Induction of CD95 ligand and apoptosis by doxorubicin is modulated by the redox state in chemosensitive- and drug-resistant tumor cells.

Induction of CD95 ligand (CD95-L) may contribute to drug-induced apoptosis in chemosensitive leukemias and solid tumors. Here we report that induction of CD95-L and apoptosis by doxorubicin in leukemic and neuroblastoma cells is regulated by the redox state and reactive oxygen species (ROS). Preincubation of chemosensitive cells with antioxidants such as N-acetyl-cysteine (NAC) or glutathione (GSH), significantly reduced doxorubicin-induced apoptosis, hyperexpression of ROS, loss of mitochondrial membrane potential (DeltaPsim) and upregulation of CD95-L expression. Doxorubicin-resistant cells exhibited higher levels of GSH in comparison to chemosensitive cells and were deficient in hyperproduction of ROS, loss of DeltaPsim and upregulation of CD95-L in response to cytotoxic drugs.
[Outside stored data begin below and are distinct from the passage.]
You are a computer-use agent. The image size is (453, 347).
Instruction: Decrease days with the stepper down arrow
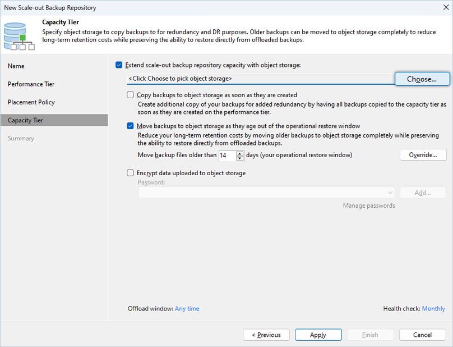(x=240, y=158)
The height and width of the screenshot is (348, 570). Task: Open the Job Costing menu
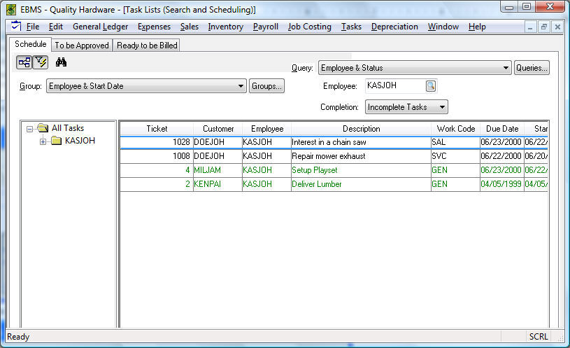point(309,27)
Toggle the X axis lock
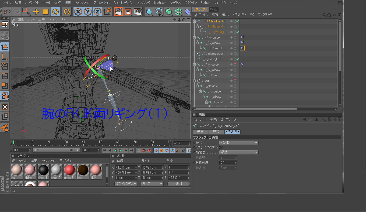The image size is (366, 212). [78, 12]
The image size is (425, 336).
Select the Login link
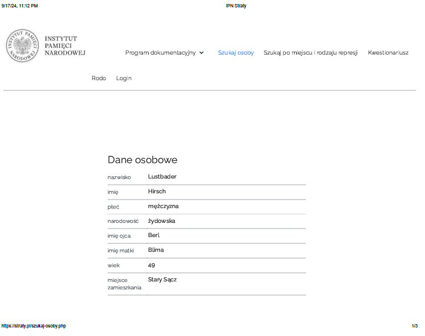pyautogui.click(x=124, y=78)
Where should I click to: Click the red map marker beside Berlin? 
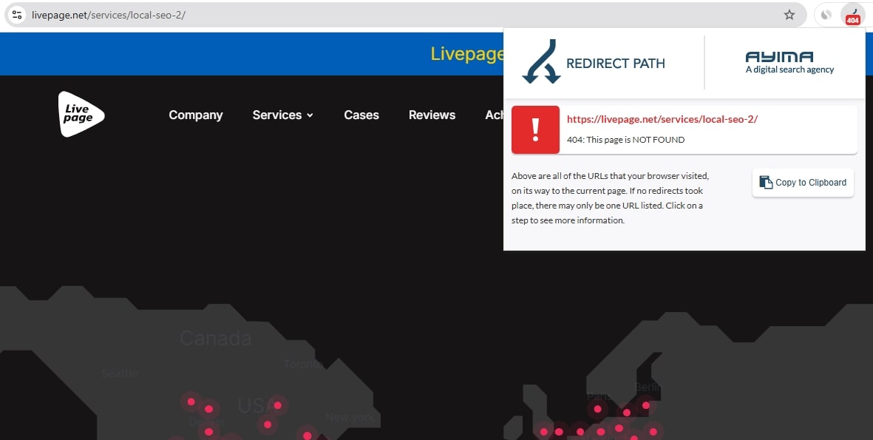click(646, 405)
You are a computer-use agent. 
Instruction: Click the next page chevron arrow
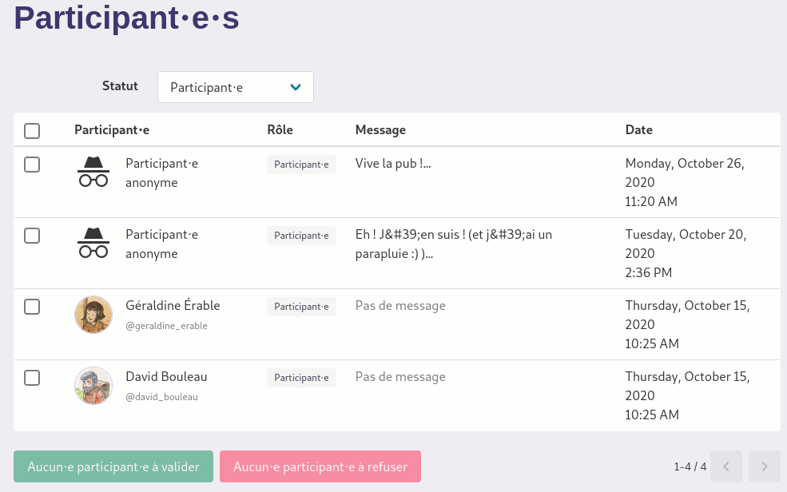(x=764, y=466)
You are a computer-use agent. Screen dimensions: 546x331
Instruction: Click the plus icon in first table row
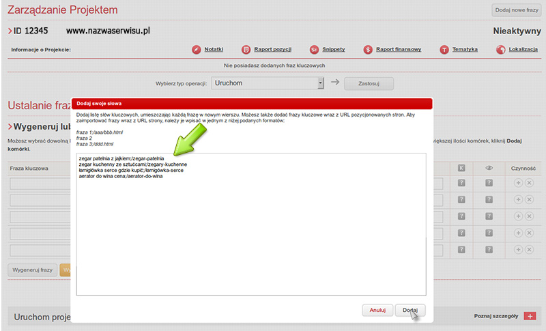click(517, 184)
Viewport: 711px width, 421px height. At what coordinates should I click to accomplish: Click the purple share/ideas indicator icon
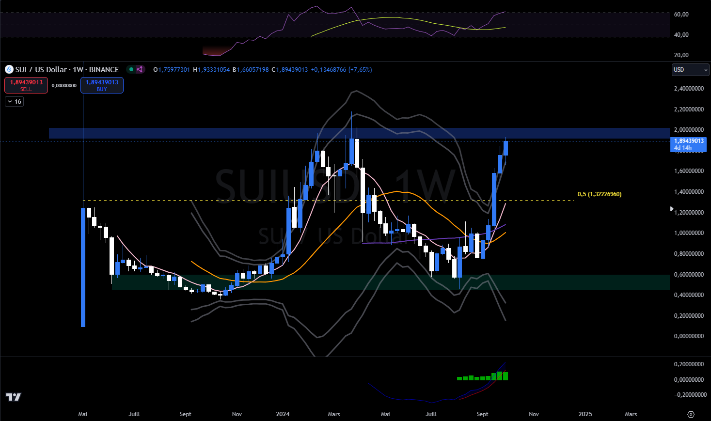(x=140, y=69)
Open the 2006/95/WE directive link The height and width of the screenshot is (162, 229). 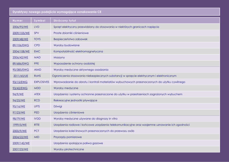[20, 27]
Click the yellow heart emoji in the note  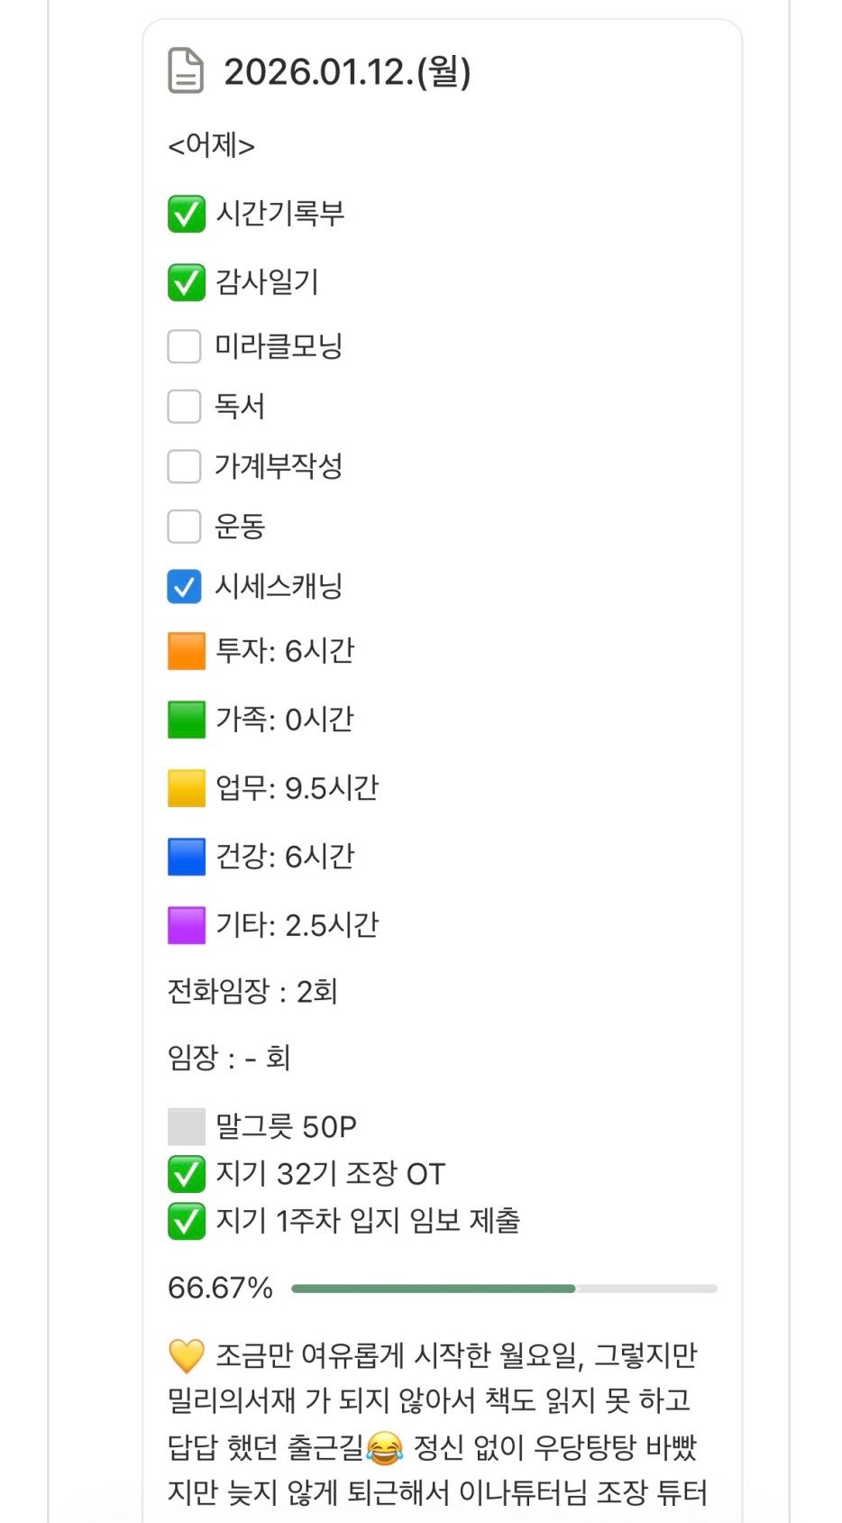pos(187,1355)
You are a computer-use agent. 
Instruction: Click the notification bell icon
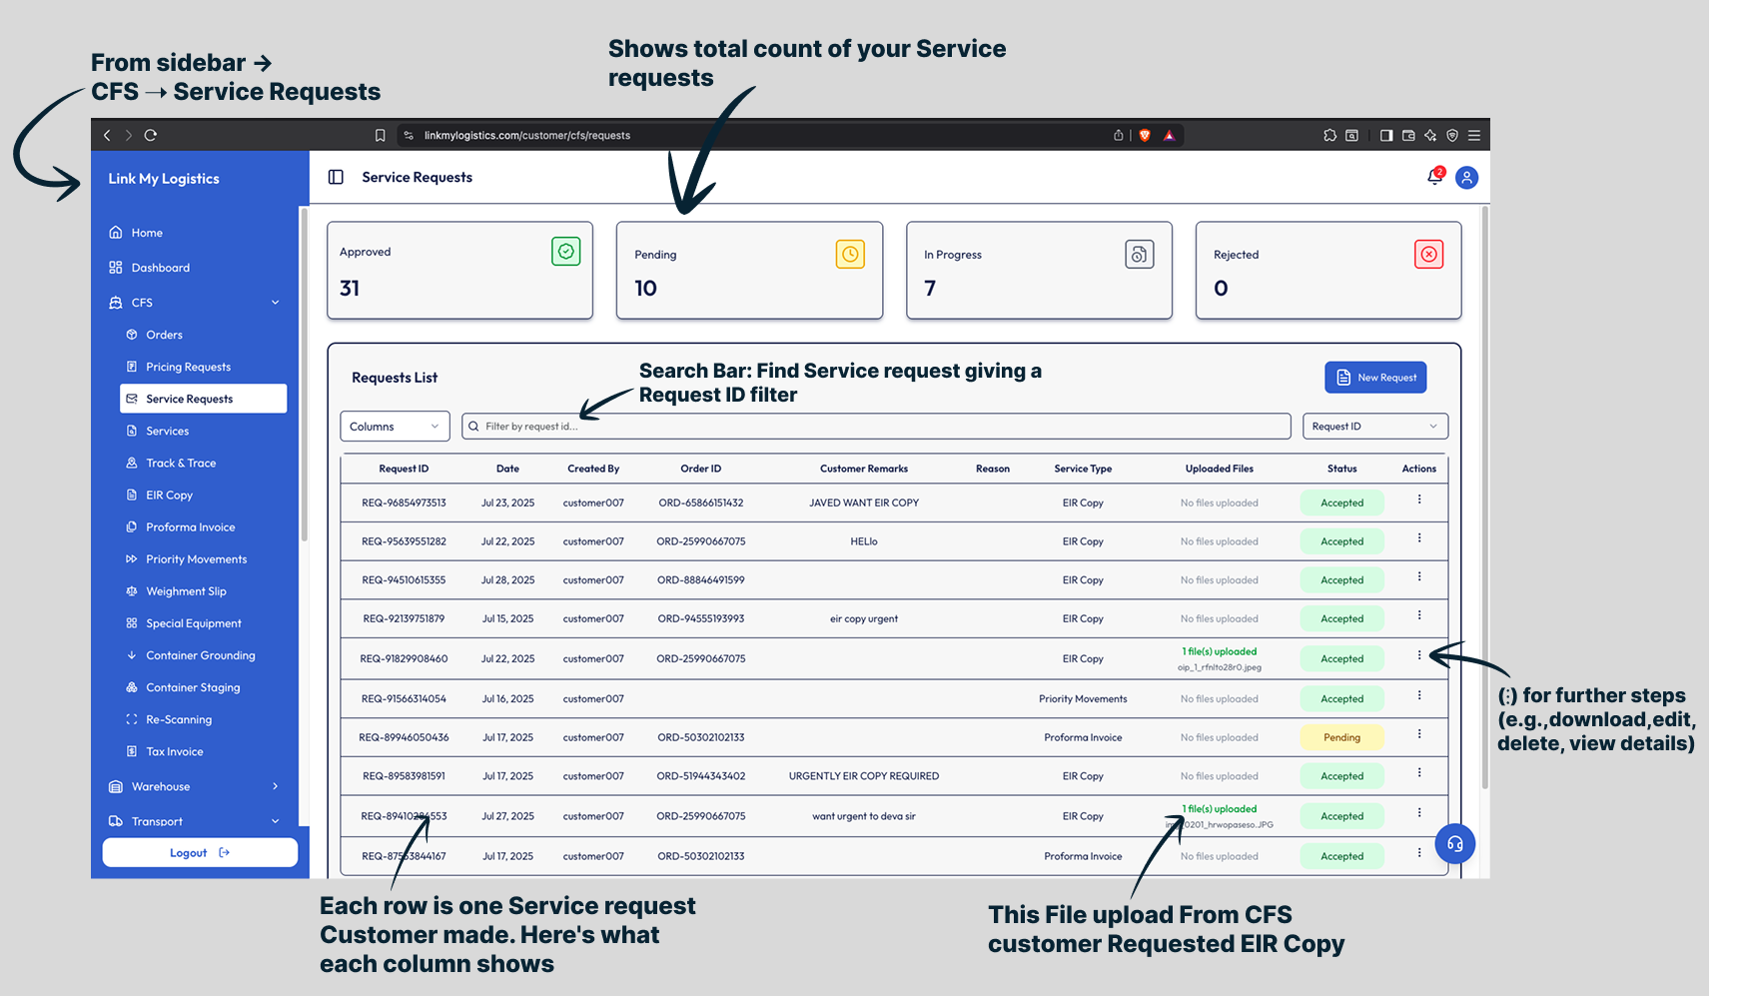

Downregulation of intracellular GSH concentrations reversed deficient drug-induced hyperproduction of ROS and CD95-L upregulation. In addition, overexpression of Bcl-XL in CEM cells blocked doxorubicin-triggered ROS and CD95-L expression. These findings suggest that induction of CD95-L by cytotoxic drugs is modulated by the cellular redox state and mitochondria derived ROS.